“How should I approach workload separation in our ArcGIS systems?” It’s a frequently asked question for a reason.
When we talk about workload separation, we’re talking about isolating different types of work so they don’t negatively impact each other. In other words, you don’t want one part of your system hogging resources from other parts – especially to the point where it’s interfering with people being able to do work productively (or at all).
That’s easy enough to understand in concept. But it’s not-so-easy to figure out how to make that mean something for you in practice.
So, in this blog, you’ll:
- Learn different ways organizations might approach workload separation with ArcGIS, depending on their needs
- Review real test results for two different system designs with different levels of workload separation
- Consider the tradeoffs involved with making evidence-backed choices for your organization
Types of workload separation in ArcGIS
A common challenge organizations have is when different kinds of workloads create resource contention, which typically results in downstream performance problems and degraded user experience. To mitigate this “resource-hogging”, organizations can design for workload separation in different ways- and often in combination. For example, by:
1. service type: ArcGIS delivers many kinds of capabilities, each of which can impact system resources differently. For example, the diagram below illustrates separating mapping & visualization and analytics services from the ArcGIS Enterprise base deployment.
2. audience: depending on how different user personas participate in the system, some usage patterns might negatively impact others. For example, it’s typically a recommended practice to separate unknown, potentially high volumes of requests (like from the public) into a natively scalable and elastic environment like ArcGIS Online, so they can’t interfere with internal users working within ArcGIS Enterprise.
3. system component: ArcGIS systems are comprised of many components that all serve different functions. For example, ArcGIS Enterprise is comprised of four software components which each consume system resources differently. The diagram below shows a multi-machine deployment, where ArcGIS Enterprise components are separated from each other.
So, those are three common ways organizations may choose to design for workload separation in their ArcGIS systems.
This blog is going to look more deeply at just one of these- the latter option.
❓ How might a system under the same load behave with different levels of workload separation by component?

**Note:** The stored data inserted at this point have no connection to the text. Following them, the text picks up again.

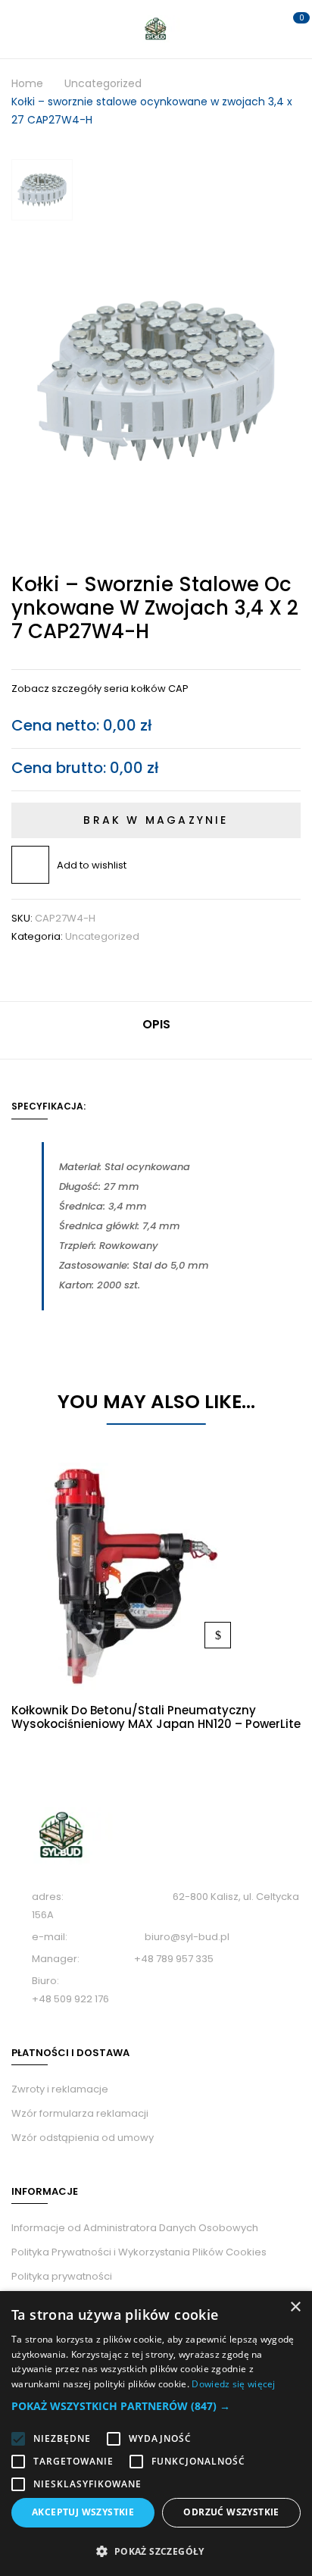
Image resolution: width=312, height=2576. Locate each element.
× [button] (295, 2307)
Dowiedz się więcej (217, 1635)
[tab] (156, 1030)
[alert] (156, 2433)
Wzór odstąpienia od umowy (82, 2137)
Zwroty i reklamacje (59, 2089)
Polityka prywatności (61, 2276)
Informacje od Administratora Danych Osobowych (134, 2228)
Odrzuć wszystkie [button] (231, 2512)
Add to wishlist (91, 865)
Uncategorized (103, 83)
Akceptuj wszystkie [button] (83, 2512)
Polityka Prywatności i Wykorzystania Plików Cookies (139, 2252)
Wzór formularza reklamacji (79, 2113)
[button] (156, 2406)
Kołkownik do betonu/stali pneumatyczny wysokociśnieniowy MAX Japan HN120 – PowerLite (156, 1717)
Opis (156, 1024)
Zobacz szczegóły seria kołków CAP (100, 688)
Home (27, 83)
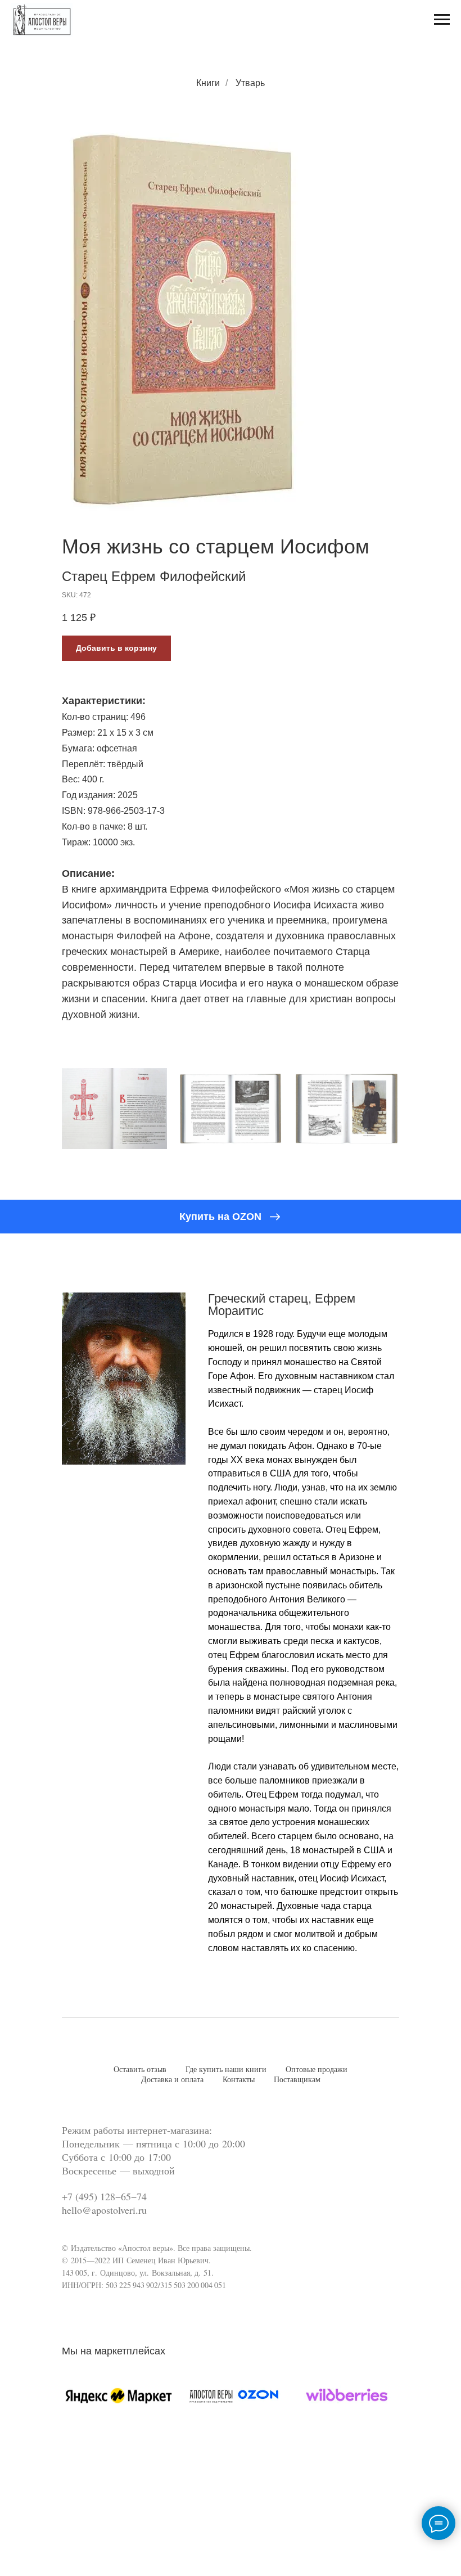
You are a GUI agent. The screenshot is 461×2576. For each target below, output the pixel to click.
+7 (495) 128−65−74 (104, 2196)
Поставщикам (297, 2079)
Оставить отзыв (140, 2069)
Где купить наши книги (226, 2069)
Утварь (250, 83)
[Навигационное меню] (442, 19)
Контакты (239, 2079)
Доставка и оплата (172, 2079)
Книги (208, 83)
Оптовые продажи (316, 2069)
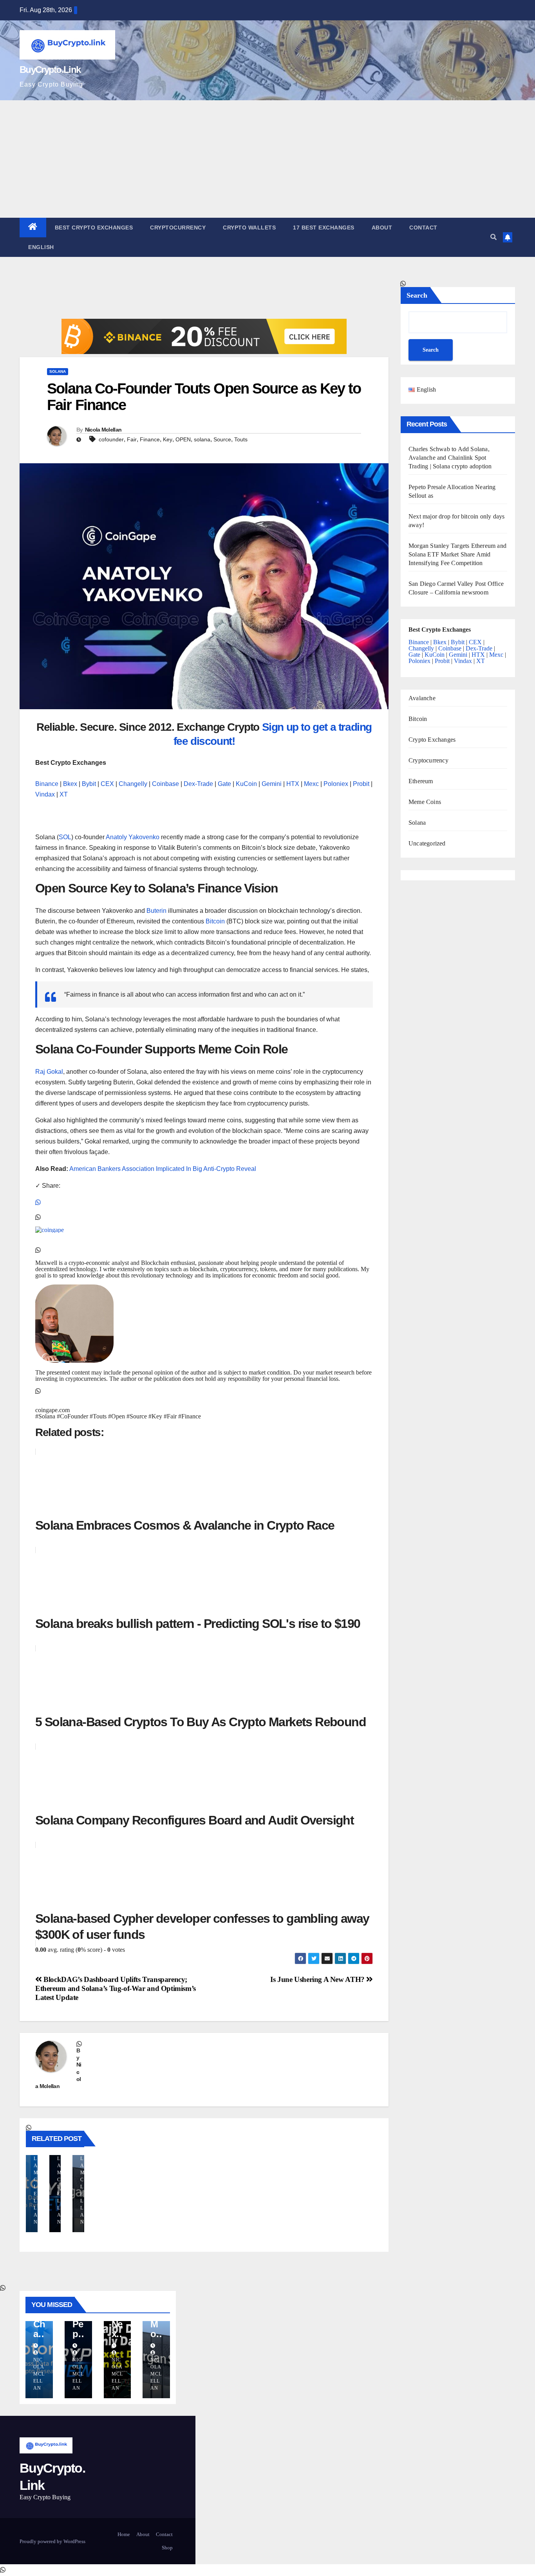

💡 We ran some tests to find out. So let’s take a look and discuss how the results might inform real-world architectural choices.
Keep in mind: we’re not prescribing a single correct architecture for everyone. Rather, we’re showing how designing and testing based on your organization’s needs can help you make better choices – evaluated using evidence (not assumptions).
Our testing approach
Our goal was to produce some quantitative results on how two different ArcGIS system designs behave under identical load – in this case, we used a Parcel Management System. However, the concept applies regardless of the ArcGIS system(s) you have.
That said, a Parcel Management System is a good model for our purpose, because they:
- are a commonly deployed in many organizations and industries
- have a mix of editing and viewing workflows happening concurrently throughout the day
- typically have high expectations for responsive editing and consistent availability
If you want to learn more about the test methods and tools we used, check out our system test study for a Parcel Management System.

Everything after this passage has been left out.